Saturday 22 October 2011

London's Docklands continued.........

For another example of poor urban design in Docklands/ East London I would take this site from the south side of the Thames, on the Greenwich Peninsula. By the Blackwall Approach Road a large commercial  development has been designed and built in the form of a series of large retail sheds.

The public space in front of it is dismal, simply a large car park.



The space behind is worse, simply an access road. The retail buildings do not have any active frontage on this side. There is no public realm here, simply a pavement which is not enlivened by views into the shops or indeed any access to the shops.





But this is the side which faces onto the Millennium  Village, itself only the first of a whole series of housing developments planned for Greenwich Peninsula. Effectively, these shops, which include a well known Sainsburys designed by Chetwood Associates, are surely destined to be Greenwich Peninsula High Street. But there is no quality of public space linking these sites; the retail developments are orientated the wrong way. In urbanistic terms,  the result is a disjointed mess. 

Here is the view looking from the Millennium  Village back towards the retail development.



A photo from Google should help orientate the reader. The Millennium Village is top-left and the retail development bottom-right.
Why do planning disasters like this happen? It is my belief that poor quality urban design like this happens because of a failure to understand how cities grow. Surely Greenwich Peninsula should have been identified as an important brown-field site. The Jubilee Line was proposed in the early 1990’s with a tube station on the tip of Greenwich Peninsula. Doubtlessly it must have been obvious that this large brown-field site would now be re-developed? I am sure some sort of strategy was drawn up for Greenwich Peninsula.
 
New development should be  designed with a long-term strategy. The strategy must culminate in buildings accumulating to form a sense of fabric, defining quality public spaces. Perhaps it necessary to from a hierarchy of external spaces; high-quality spaces for pedestrian and secondary spaces for cars and deliveries.

Here I show  a sketch proposal indicating a better approach that could have been taken to the design of these retail units. Some sort of double-façade approach should have been taken, with active frontage both to the car park and also the space facing towards the Millennium Village. The more people-orientated space is actually the more important space.

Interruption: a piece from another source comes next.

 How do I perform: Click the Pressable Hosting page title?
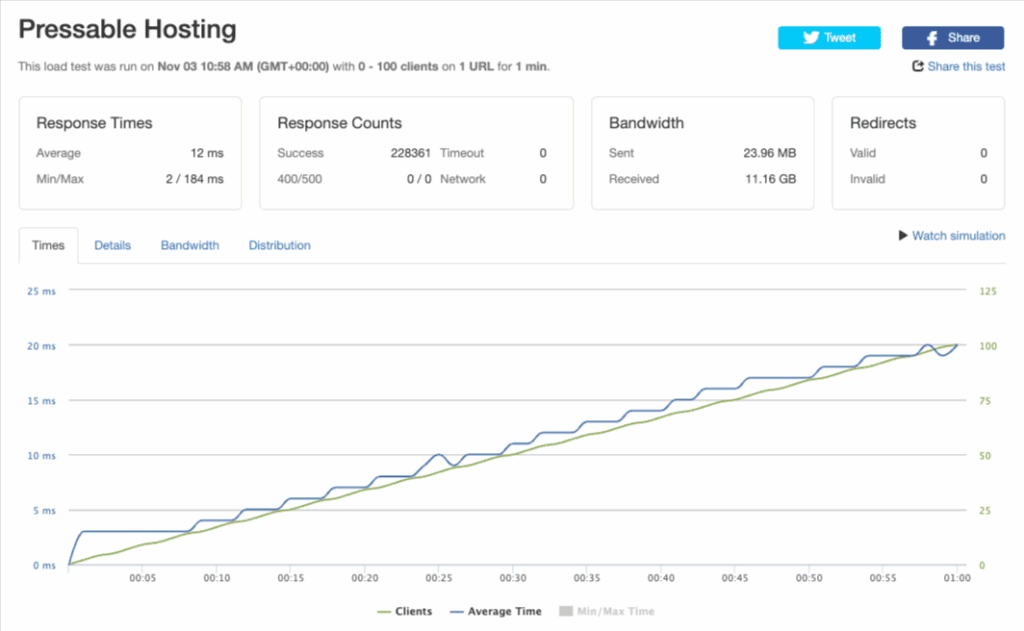(127, 30)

Strategies are, of course, filled in very slowly. A density diagram alone  is inadequate as a strategy. The failure of the shopping centre to relate to the Millennium Village is a clear example of this. The sort of diagrams that need to be produced must indicate qualities such as active frontage and the relationship of built fabric to public space. Once such a diagram has been drawn up then each building can be filled in. It may be a slow process but ensures that messes like this don’t happen, inevitable when you pursue a planning free-for-all.

( Thanks to Google for aerial photo)

Sunday 16 October 2011

London’s Docklands: the biggest planning disaster in Europe?

London’s Docklands is possibly the biggest planning disaster in Europe. Take the following example: Consider the following series of photos, illustrating the experience of walking from Poplar into Canary Wharf. The sequence of spaces begins here, on Poplar High Street.



Attempting to walk into Canary Wharf, you use a pedestrian bridge, beginning your ascent here.




You use a pedestrian bridge to cross what is basically an arterial road.




This is what greets you on the other side;  not Canary Wharf but a wasteland.



A knowledgeable pedestrian may realise that there are high quality public spaces on the far side of these building but there is no implied route to get there. If you are prepared to wander through the wasteland, you may eventually find your way into Canary Wharf.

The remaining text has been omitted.